> [Your task] Every line of the material is to be duplicated precisely.

━━━━━━━━━━━━━━━━

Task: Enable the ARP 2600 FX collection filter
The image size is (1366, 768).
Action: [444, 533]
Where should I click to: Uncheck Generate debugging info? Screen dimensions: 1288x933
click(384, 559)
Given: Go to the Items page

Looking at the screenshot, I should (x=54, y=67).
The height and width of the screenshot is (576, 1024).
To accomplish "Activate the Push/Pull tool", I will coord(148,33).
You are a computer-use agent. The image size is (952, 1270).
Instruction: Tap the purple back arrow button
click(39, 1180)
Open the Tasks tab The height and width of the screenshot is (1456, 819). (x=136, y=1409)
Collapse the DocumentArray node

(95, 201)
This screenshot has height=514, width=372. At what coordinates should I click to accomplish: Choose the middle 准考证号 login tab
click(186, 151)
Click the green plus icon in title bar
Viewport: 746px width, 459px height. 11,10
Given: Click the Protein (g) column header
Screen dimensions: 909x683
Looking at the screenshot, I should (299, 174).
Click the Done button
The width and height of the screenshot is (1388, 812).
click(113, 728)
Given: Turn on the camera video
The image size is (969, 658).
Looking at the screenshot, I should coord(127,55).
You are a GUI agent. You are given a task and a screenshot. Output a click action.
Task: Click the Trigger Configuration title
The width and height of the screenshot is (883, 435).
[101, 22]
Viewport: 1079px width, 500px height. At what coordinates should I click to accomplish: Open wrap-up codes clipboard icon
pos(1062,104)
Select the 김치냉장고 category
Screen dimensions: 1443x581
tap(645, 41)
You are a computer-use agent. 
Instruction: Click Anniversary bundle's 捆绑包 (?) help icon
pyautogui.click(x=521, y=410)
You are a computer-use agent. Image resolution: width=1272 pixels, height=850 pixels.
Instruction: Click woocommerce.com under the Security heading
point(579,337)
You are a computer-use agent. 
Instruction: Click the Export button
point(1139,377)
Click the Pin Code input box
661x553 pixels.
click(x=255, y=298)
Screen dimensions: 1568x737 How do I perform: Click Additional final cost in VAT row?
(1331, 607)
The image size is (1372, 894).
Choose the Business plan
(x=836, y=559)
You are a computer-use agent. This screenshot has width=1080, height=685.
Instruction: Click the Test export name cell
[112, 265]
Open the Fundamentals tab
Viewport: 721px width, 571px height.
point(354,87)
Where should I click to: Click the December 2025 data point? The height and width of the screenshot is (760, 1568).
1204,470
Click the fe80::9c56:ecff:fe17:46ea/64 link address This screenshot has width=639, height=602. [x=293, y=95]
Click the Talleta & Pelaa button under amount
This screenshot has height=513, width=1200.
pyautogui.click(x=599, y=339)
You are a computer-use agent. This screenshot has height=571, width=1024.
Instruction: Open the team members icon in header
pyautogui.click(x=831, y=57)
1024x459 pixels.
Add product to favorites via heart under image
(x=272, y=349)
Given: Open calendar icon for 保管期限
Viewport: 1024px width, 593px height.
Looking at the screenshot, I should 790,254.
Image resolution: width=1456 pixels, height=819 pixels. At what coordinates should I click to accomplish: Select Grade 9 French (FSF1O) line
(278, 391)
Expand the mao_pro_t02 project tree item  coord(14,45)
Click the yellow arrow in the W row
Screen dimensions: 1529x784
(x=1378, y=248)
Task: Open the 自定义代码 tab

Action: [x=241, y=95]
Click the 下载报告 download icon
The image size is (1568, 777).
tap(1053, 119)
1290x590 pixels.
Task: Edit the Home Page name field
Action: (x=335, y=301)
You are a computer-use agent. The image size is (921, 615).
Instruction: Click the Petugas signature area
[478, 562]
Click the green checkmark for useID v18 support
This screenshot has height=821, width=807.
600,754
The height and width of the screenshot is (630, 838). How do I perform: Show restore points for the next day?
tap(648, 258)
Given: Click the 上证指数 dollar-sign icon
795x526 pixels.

━━━━━━━━━━━━━━━━

> [Written response]
Task: Enable the ARP 2600 FX collection filter
The image size is (1366, 768).
Action: [444, 533]
Where should I click to: Uncheck Generate debugging info? Screen dimensions: 1288x933
click(384, 559)
Given: Go to the Items page

Looking at the screenshot, I should (x=54, y=67).
The height and width of the screenshot is (576, 1024).
To accomplish "Activate the Push/Pull tool", I will coord(148,33).
You are a computer-use agent. The image size is (952, 1270).
Instruction: Tap the purple back arrow button
click(39, 1180)
Open the Tasks tab The height and width of the screenshot is (1456, 819). (x=136, y=1409)
Collapse the DocumentArray node

(95, 201)
This screenshot has height=514, width=372. At what coordinates should I click to accomplish: Choose the middle 准考证号 login tab
click(186, 151)
Click the green plus icon in title bar
Viewport: 746px width, 459px height. 11,10
Given: Click the Protein (g) column header
Screen dimensions: 909x683
Looking at the screenshot, I should (299, 174).
Click the Done button
The width and height of the screenshot is (1388, 812).
click(113, 728)
Given: Turn on the camera video
The image size is (969, 658).
Looking at the screenshot, I should coord(127,55).
You are a GUI agent. You are given a task and a screenshot. Output a click action.
Task: Click the Trigger Configuration title
The width and height of the screenshot is (883, 435).
[101, 22]
Viewport: 1079px width, 500px height. At what coordinates should I click to accomplish: Open wrap-up codes clipboard icon
pos(1062,104)
Select the 김치냉장고 category
Screen dimensions: 1443x581
tap(645, 41)
You are a computer-use agent. 
Instruction: Click Anniversary bundle's 捆绑包 (?) help icon
pyautogui.click(x=521, y=410)
You are a computer-use agent. Image resolution: width=1272 pixels, height=850 pixels.
Instruction: Click woocommerce.com under the Security heading
point(579,337)
You are a computer-use agent. 
Instruction: Click the Export button
point(1139,377)
Click the Pin Code input box
661x553 pixels.
click(x=255, y=298)
Screen dimensions: 1568x737 How do I perform: Click Additional final cost in VAT row?
(1331, 607)
The image size is (1372, 894).
Choose the Business plan
(x=836, y=559)
You are a computer-use agent. This screenshot has width=1080, height=685.
Instruction: Click the Test export name cell
[112, 265]
Open the Fundamentals tab
Viewport: 721px width, 571px height.
point(354,87)
Where should I click to: Click the December 2025 data point? The height and width of the screenshot is (760, 1568).
1204,470
Click the fe80::9c56:ecff:fe17:46ea/64 link address This screenshot has width=639, height=602. [x=293, y=95]
Click the Talleta & Pelaa button under amount
This screenshot has height=513, width=1200.
pyautogui.click(x=599, y=339)
You are a computer-use agent. This screenshot has height=571, width=1024.
Instruction: Open the team members icon in header
pyautogui.click(x=831, y=57)
1024x459 pixels.
Add product to favorites via heart under image
(x=272, y=349)
Given: Open calendar icon for 保管期限
Viewport: 1024px width, 593px height.
Looking at the screenshot, I should 790,254.
Image resolution: width=1456 pixels, height=819 pixels. At what coordinates should I click to accomplish: Select Grade 9 French (FSF1O) line
(278, 391)
Expand the mao_pro_t02 project tree item  coord(14,45)
Click the yellow arrow in the W row
Screen dimensions: 1529x784
(x=1378, y=248)
Task: Open the 自定义代码 tab

Action: [x=241, y=95]
Click the 下载报告 download icon
The image size is (1568, 777).
tap(1053, 119)
1290x590 pixels.
Task: Edit the Home Page name field
Action: (x=335, y=301)
You are a computer-use agent. The image size is (921, 615).
Instruction: Click the Petugas signature area
[478, 562]
Click the green checkmark for useID v18 support
This screenshot has height=821, width=807.
600,754
The height and width of the screenshot is (630, 838). How do I perform: Show restore points for the next day?
tap(648, 258)
Given: Click the 上证指数 dollar-sign icon
795x526 pixels.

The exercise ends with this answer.